Directions: The answer should be a single number: how many lines of the entries below hold the word "dropdown".

Supplied information:
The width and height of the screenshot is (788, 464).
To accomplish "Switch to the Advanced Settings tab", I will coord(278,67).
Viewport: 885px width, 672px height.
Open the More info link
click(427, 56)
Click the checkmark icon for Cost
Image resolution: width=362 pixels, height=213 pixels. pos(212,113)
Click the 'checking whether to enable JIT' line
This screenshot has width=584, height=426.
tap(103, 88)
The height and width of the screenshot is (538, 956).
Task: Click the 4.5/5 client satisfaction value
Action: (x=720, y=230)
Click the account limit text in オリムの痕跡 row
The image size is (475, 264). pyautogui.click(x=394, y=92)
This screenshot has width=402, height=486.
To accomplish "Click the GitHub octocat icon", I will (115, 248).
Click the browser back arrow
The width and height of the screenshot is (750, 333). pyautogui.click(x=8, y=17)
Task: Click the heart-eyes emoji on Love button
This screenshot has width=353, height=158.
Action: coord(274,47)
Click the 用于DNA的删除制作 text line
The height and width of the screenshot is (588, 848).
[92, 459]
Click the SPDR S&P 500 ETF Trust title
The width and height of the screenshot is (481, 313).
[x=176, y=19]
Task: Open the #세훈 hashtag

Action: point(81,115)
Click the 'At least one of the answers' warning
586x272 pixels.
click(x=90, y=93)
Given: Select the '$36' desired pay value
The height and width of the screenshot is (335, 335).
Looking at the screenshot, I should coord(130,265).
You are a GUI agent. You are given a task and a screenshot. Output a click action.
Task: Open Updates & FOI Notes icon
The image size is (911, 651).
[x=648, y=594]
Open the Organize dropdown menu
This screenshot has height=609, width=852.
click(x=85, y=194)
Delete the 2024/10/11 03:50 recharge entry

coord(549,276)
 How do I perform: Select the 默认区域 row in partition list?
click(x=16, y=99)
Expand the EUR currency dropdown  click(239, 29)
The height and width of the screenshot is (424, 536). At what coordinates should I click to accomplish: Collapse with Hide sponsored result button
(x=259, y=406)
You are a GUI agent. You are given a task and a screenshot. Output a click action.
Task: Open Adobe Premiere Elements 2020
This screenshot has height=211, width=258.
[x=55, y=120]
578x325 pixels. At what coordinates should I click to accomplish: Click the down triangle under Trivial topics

Solution: 2